## Activity
Can you pull out each line of the data below that includes the word "Given"?

______________________________

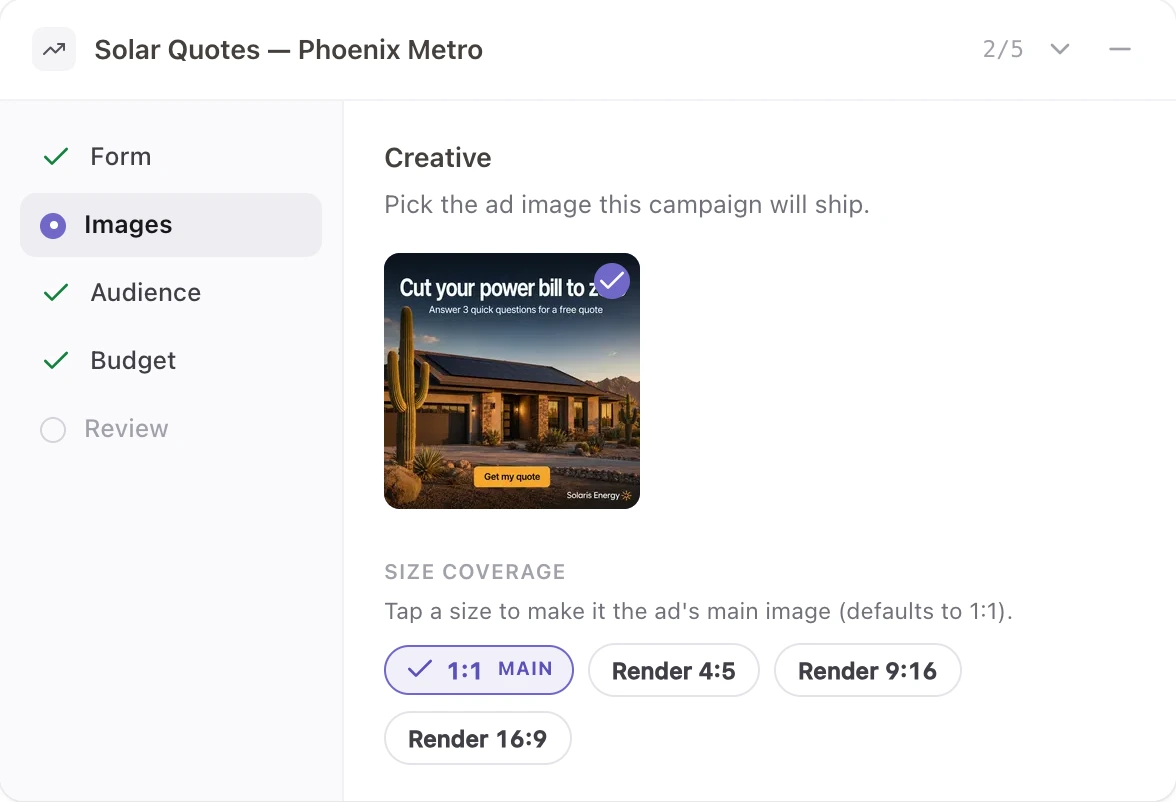Open the 2/5 step counter
The width and height of the screenshot is (1176, 802).
click(1003, 50)
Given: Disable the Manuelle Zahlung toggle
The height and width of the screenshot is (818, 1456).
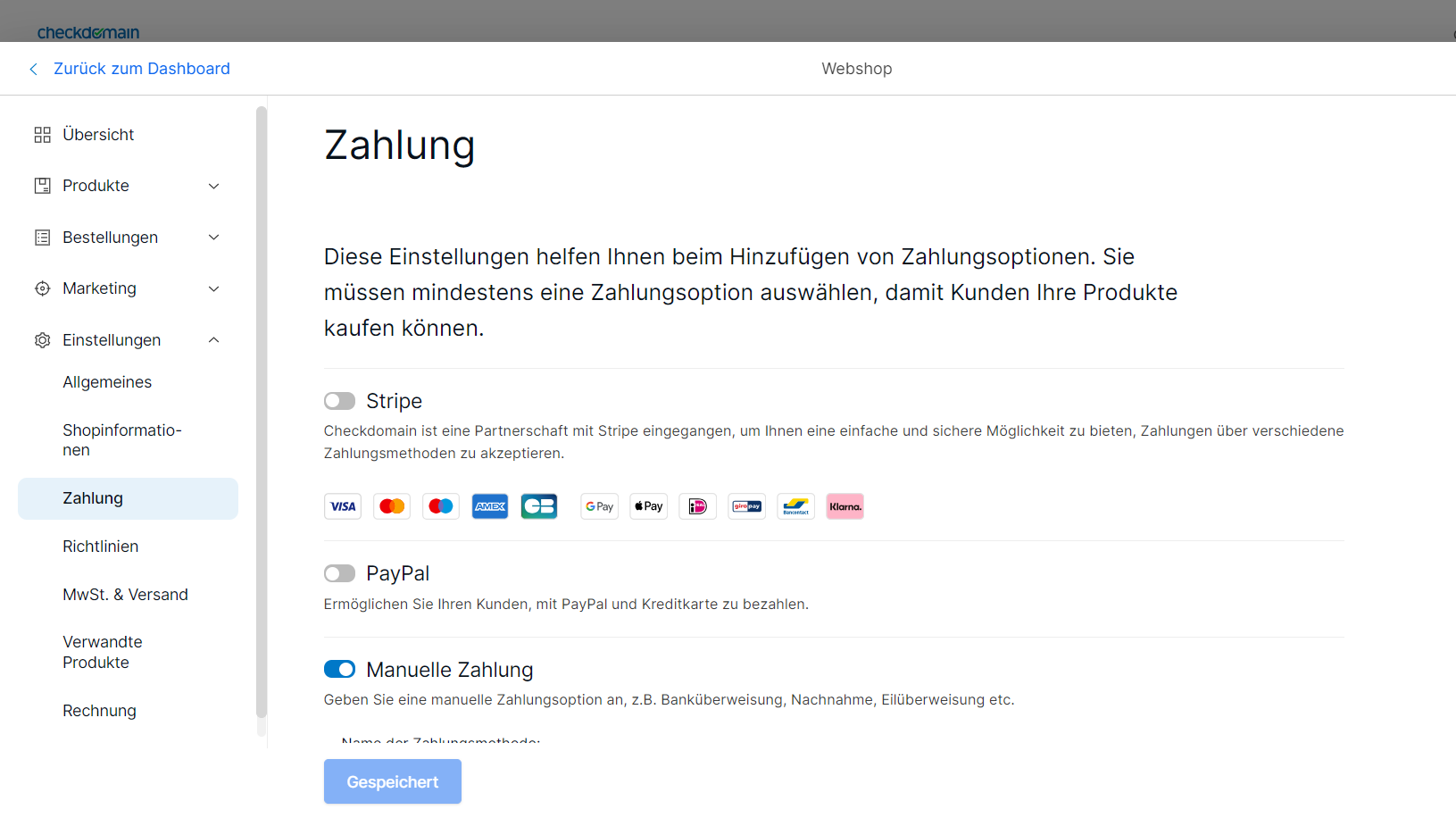Looking at the screenshot, I should click(339, 670).
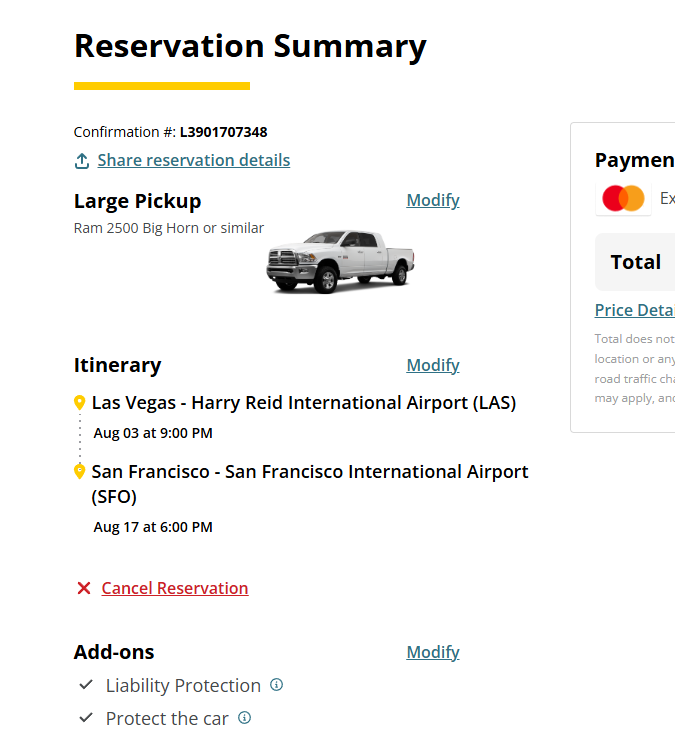Screen dimensions: 675x743
Task: Open Price Details link
Action: (634, 310)
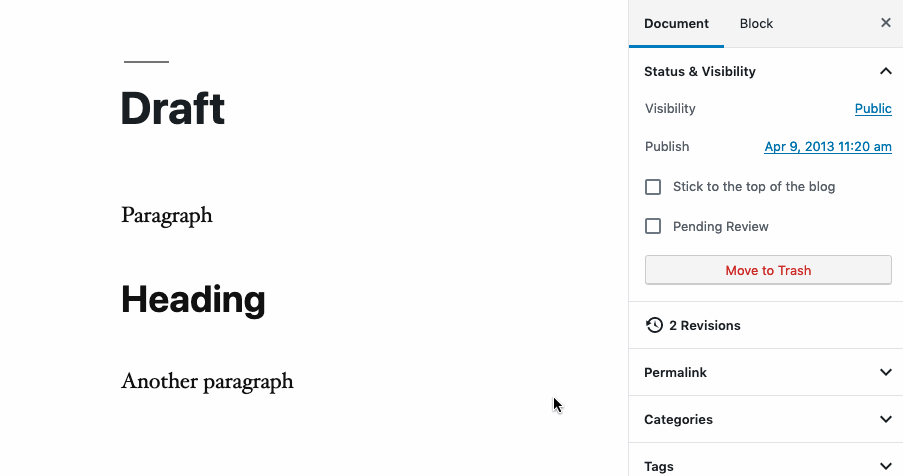Collapse the Status & Visibility panel
Viewport: 903px width, 476px height.
point(885,71)
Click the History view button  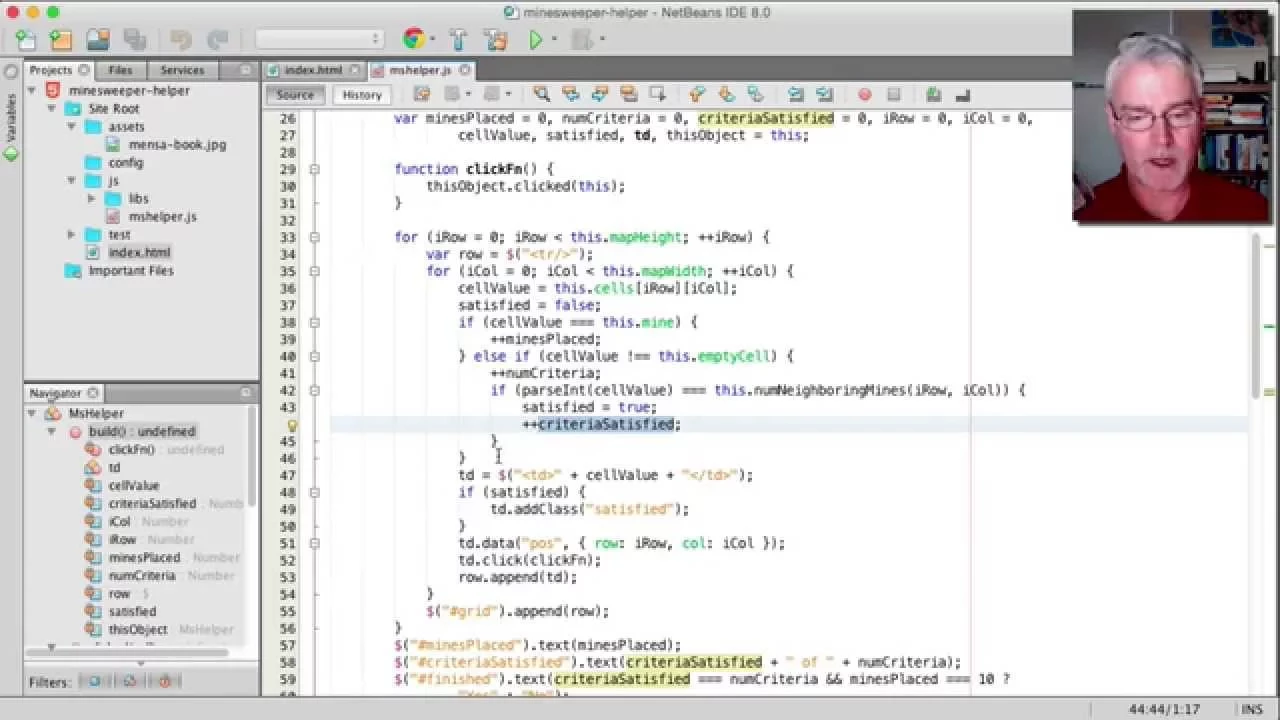coord(362,95)
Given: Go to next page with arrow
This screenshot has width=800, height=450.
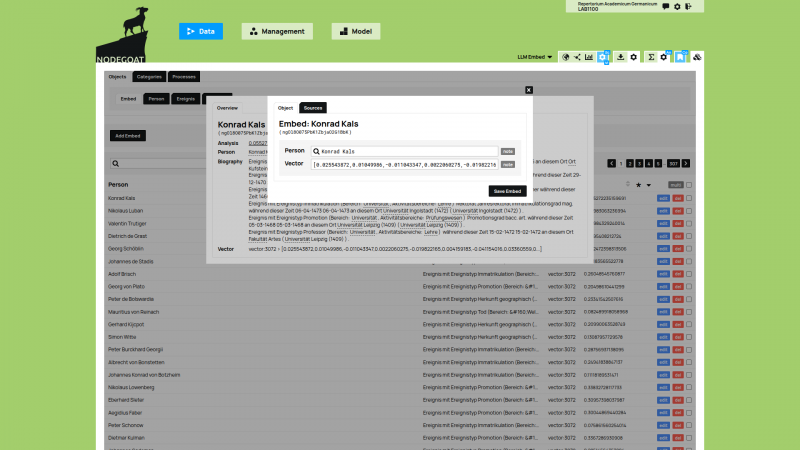Looking at the screenshot, I should pyautogui.click(x=688, y=162).
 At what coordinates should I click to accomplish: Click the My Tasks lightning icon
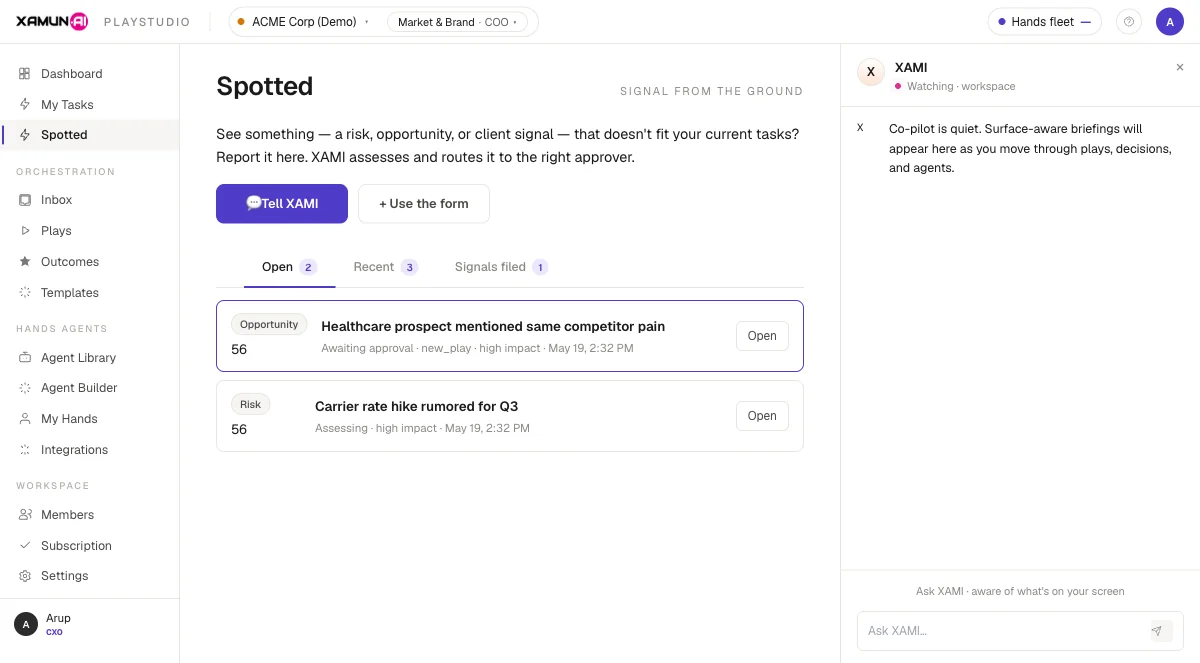click(x=25, y=104)
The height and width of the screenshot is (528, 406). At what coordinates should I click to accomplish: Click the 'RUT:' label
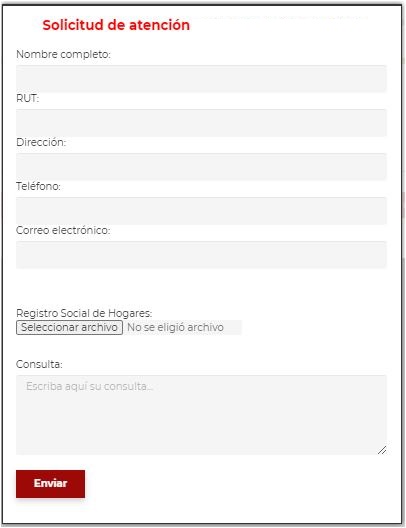(28, 98)
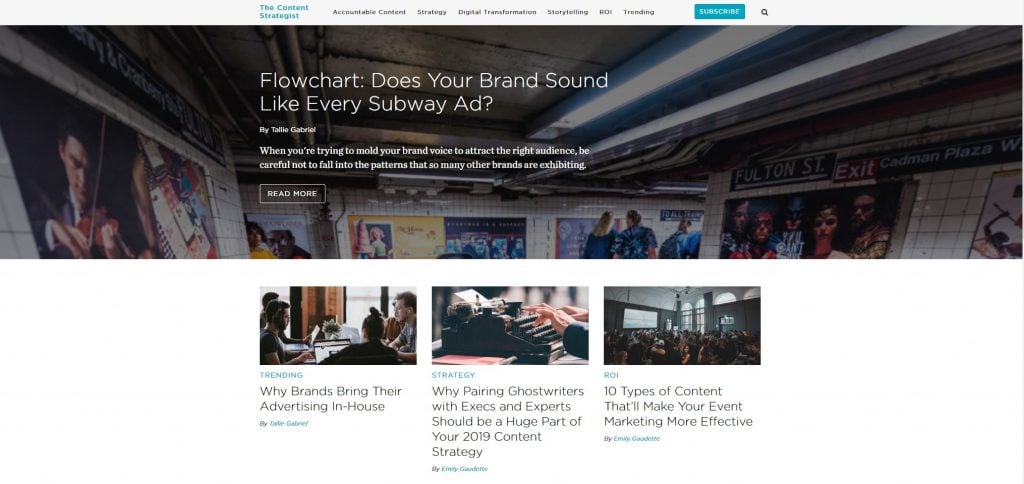Open the Accountable Content menu item
Screen dimensions: 1024x484
tap(369, 12)
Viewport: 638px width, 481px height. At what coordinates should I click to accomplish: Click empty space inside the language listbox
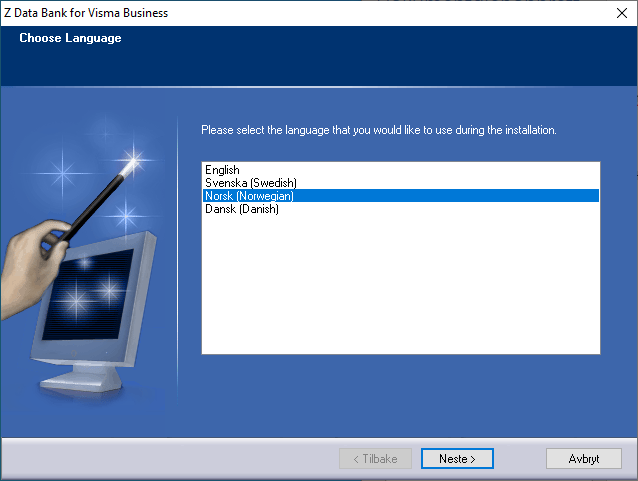click(x=400, y=290)
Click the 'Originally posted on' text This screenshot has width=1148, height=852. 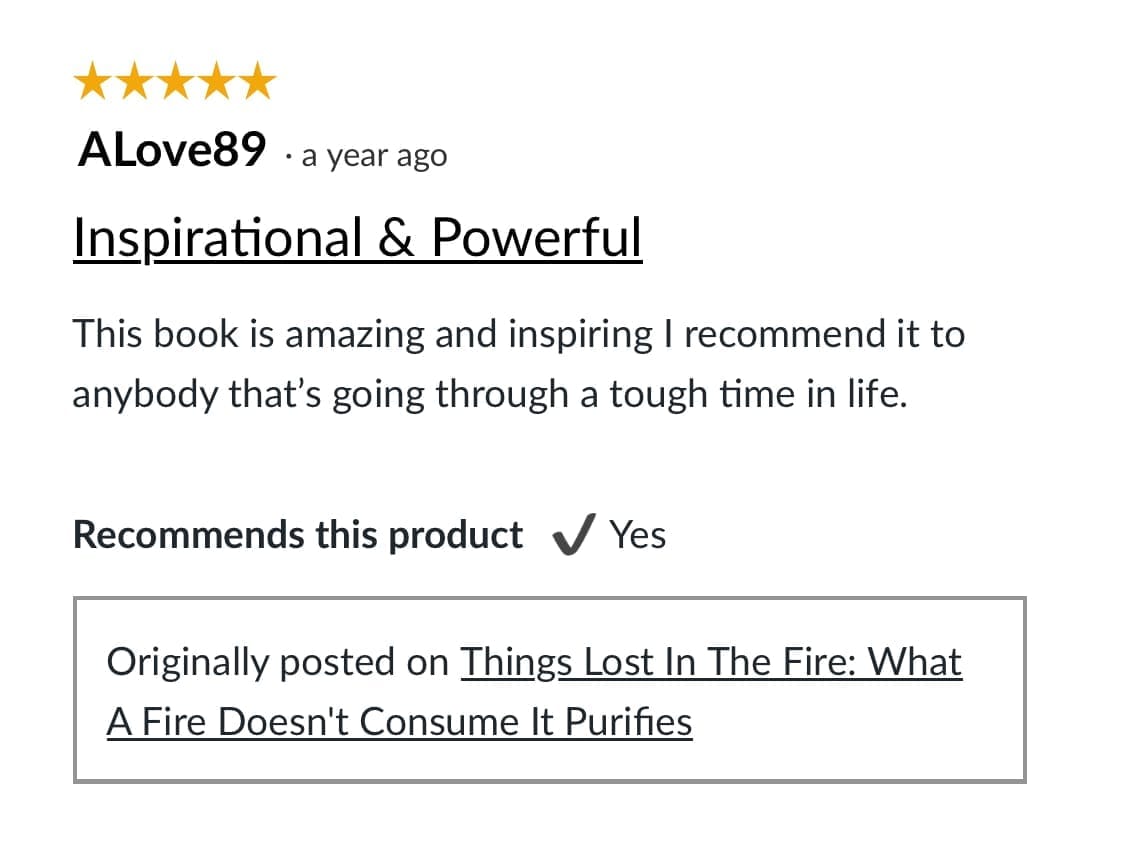coord(277,662)
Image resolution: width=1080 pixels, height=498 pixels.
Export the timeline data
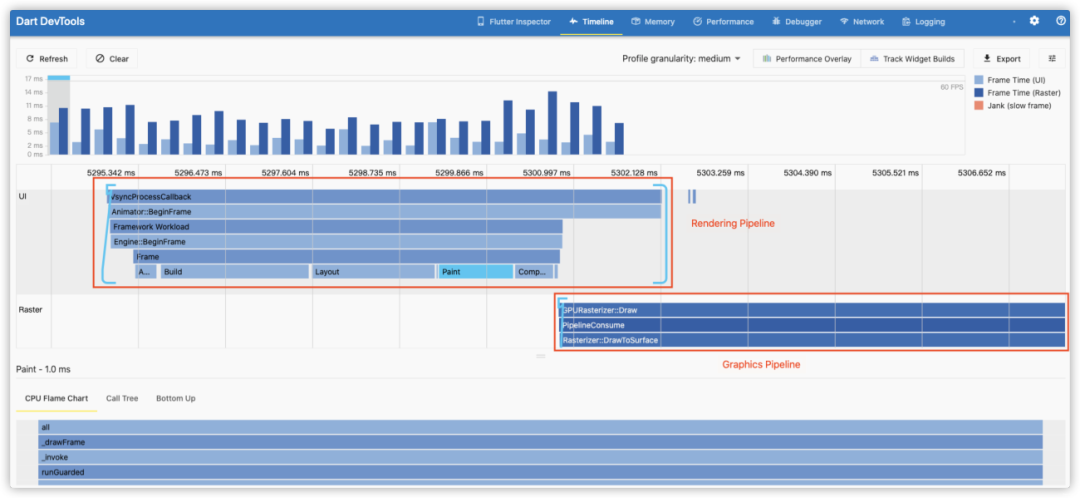click(x=1001, y=59)
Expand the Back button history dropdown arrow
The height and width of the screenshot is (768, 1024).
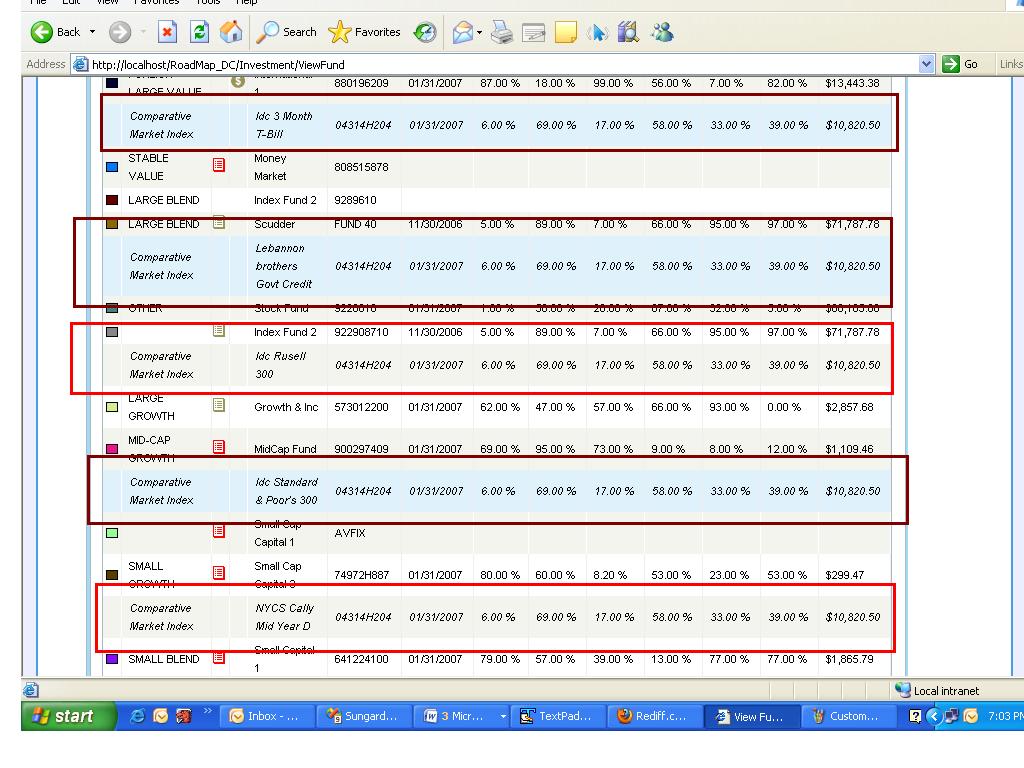tap(92, 32)
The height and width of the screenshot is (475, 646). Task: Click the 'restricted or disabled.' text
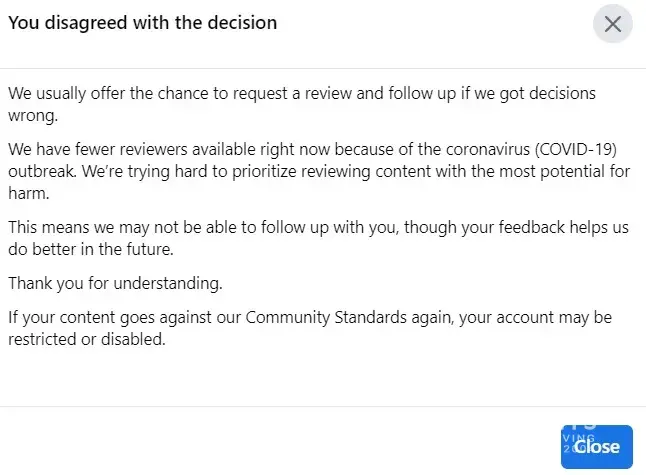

______________________________

## Answer box
Given: Disable the Manuelle Zahlung toggle
Given: Go to next page with arrow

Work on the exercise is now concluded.